I've got PDF indexing working fine on localhost but now on the dev server I get the following error. I'm guessing this has something to do with an invalid or corrupt PDF and will investigate with that in mind, but if anyone's seen this before and could provide some context i'd appreciate it.
InvalidPdfException
Error loading IApplication: System.Reflection.TargetInvocationException:
Exception has been thrown by the target of an invocation. --->
iTextSharp.text.exceptions.InvalidPdfException: Error reading string at
file pointer 4698
at iTextSharp.text.pdf.PRTokeniser.ThrowError(String error)
at iTextSharp.text.pdf.PRTokeniser.NextToken()
at UmbracoExamine.PDF.PDFIndexer.PDFParser.ParsePdfText(String
sourcePDF) in C:\Users\Shannon\Documents\Visual Studio
2008\Projects\Examine\UmbracoExamine.PDF\PDFIndexer.cs:line 193
at UmbracoExamine.PDF.PDFIndexer.ExtractTextFromFile(FileInfo file)
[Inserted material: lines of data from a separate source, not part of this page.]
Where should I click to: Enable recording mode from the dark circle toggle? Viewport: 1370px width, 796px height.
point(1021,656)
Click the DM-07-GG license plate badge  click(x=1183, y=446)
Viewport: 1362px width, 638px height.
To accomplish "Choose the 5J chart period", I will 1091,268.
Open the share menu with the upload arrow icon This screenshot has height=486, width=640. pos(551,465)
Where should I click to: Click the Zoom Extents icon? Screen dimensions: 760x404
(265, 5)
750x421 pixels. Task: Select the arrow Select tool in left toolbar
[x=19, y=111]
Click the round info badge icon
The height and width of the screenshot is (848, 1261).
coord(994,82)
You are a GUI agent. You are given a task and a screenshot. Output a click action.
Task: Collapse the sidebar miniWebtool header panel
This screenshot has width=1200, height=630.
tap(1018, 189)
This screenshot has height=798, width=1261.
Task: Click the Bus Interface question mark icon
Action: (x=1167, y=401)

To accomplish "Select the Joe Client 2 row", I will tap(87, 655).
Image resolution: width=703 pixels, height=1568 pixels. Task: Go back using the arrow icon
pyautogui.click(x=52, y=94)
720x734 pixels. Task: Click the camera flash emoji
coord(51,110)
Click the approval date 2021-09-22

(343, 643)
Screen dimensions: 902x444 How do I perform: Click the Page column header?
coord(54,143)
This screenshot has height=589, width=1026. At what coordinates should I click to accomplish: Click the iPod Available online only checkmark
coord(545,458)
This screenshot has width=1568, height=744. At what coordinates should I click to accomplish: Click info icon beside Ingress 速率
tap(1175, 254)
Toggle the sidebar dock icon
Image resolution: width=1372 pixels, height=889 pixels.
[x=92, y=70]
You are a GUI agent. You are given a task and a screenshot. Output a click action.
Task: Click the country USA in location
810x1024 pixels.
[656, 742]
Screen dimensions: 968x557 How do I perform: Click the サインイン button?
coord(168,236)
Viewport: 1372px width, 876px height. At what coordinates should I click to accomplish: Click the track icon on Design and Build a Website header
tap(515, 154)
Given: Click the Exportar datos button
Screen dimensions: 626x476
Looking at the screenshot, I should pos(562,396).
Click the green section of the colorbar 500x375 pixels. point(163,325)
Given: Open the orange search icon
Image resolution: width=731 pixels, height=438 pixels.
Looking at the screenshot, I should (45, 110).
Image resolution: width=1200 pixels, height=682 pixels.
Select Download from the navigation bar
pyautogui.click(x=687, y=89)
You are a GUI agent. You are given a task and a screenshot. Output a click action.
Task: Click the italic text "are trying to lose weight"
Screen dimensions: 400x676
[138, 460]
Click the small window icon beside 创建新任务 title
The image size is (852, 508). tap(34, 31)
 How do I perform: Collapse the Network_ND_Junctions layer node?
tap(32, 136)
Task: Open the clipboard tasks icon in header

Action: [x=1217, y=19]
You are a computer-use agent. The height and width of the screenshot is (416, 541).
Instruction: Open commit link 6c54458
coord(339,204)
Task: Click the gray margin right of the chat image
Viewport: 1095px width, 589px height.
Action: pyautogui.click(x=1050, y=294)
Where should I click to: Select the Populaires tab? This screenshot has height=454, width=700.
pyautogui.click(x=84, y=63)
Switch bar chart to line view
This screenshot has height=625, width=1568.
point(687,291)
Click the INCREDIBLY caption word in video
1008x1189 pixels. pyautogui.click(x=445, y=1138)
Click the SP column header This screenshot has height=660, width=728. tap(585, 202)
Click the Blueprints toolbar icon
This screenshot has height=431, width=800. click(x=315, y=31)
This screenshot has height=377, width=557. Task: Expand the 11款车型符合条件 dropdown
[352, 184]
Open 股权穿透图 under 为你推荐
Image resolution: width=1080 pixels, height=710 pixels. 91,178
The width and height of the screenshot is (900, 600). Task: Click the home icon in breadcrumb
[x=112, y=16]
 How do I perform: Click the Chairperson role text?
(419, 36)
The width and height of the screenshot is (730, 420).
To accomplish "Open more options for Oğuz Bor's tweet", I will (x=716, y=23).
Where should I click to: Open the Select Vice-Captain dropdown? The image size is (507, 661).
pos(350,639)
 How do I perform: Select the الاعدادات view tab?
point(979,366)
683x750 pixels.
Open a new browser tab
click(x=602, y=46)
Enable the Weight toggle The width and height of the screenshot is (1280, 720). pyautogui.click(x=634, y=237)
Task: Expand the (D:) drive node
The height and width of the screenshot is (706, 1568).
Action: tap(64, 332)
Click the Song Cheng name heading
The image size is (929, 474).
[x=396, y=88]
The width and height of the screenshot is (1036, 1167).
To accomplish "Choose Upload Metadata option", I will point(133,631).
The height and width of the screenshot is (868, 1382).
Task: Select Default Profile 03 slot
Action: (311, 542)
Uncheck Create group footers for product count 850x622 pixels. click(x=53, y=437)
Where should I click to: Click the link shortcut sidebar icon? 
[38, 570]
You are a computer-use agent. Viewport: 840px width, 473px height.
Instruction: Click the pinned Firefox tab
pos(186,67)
in C:\Users\Shannon\Documents\Visual Studio
2008\Projects\Examine\UmbracoExamine.PDF\PDFIndexer.cs:line 89
at UmbracoExamine.PDF.PDFIndexer.GetDataToIndex(XElement node, String
type) in C:\Users\Shannon\Documents\Visual Studio
2008\Projects\Examine\UmbracoExamine.PDF\PDFIndexer.cs:line 122
at
Examine.LuceneEngine.Providers.LuceneIndexer.AddNodesToIndex(IEnumerable`1
nodes, String type) in C:\Users\Shannon\Documents\Visual Studio
2008\Projects\Examine\Examine\LuceneEngine\Providers\LuceneIndexer.cs:line
496
at UmbracoExamine.BaseUmbracoIndexer.AddNodesToIndex(String xPath,
String type) in C:\Users\Shannon\Documents\Visual Studio
2008\Projects\Examine\UmbracoExamine\BaseUmbracoIndexer.cs:line 240
at UmbracoExamine.BaseUmbracoIndexer.PerformIndexAll(String type) in
C:\Users\Shannon\Documents\Visual Studio
2008\Projects\Examine\UmbracoExamine\BaseUmbracoIndexer.cs:line 194
at Examine.LuceneEngine.Providers.LuceneIndexer.IndexAll(String type)
in C:\Users\Shannon\Documents\Visual Studio
2008\Projects\Examine\Examine\LuceneEngine\Providers\LuceneIndexer.cs:line
465
at UmbracoExamine.BaseUmbracoIndexer.PerformIndexRebuild() in
C:\Users\Shannon\Documents\Visual Studio
2008\Projects\Examine\UmbracoExamine\BaseUmbracoIndexer.cs:line 125
at Examine.LuceneEngine.Providers.LuceneIndexer.RebuildIndex() in
C:\Users\Shannon\Documents\Visual Studio
2008\Projects\Examine\Examine\LuceneEngine\Providers\LuceneIndexer.cs:line
425
at UmbracoExamine.UmbracoEventManager.EnsureIndexesExist() in
C:\Users\Shannon\Documents\Visual Studio
2008\Projects\Examine\UmbracoExamine\UmbracoEventManager.cs:line 72
at UmbracoExamine.UmbracoEventManager..ctor() in
C:\Users\Shannon\Documents\Visual Studio
2008\Projects\Examine\UmbracoExamine\UmbracoEventManager.cs:line 39
--- End of inner exception stack trace ---
at System.RuntimeTypeHandle.CreateInstance(RuntimeType type, Boolean
publicOnly, Boolean noCheck, Boolean& canBeCached,
RuntimeMethodHandle& ctor, Boolean& bNeedSecurityCheck)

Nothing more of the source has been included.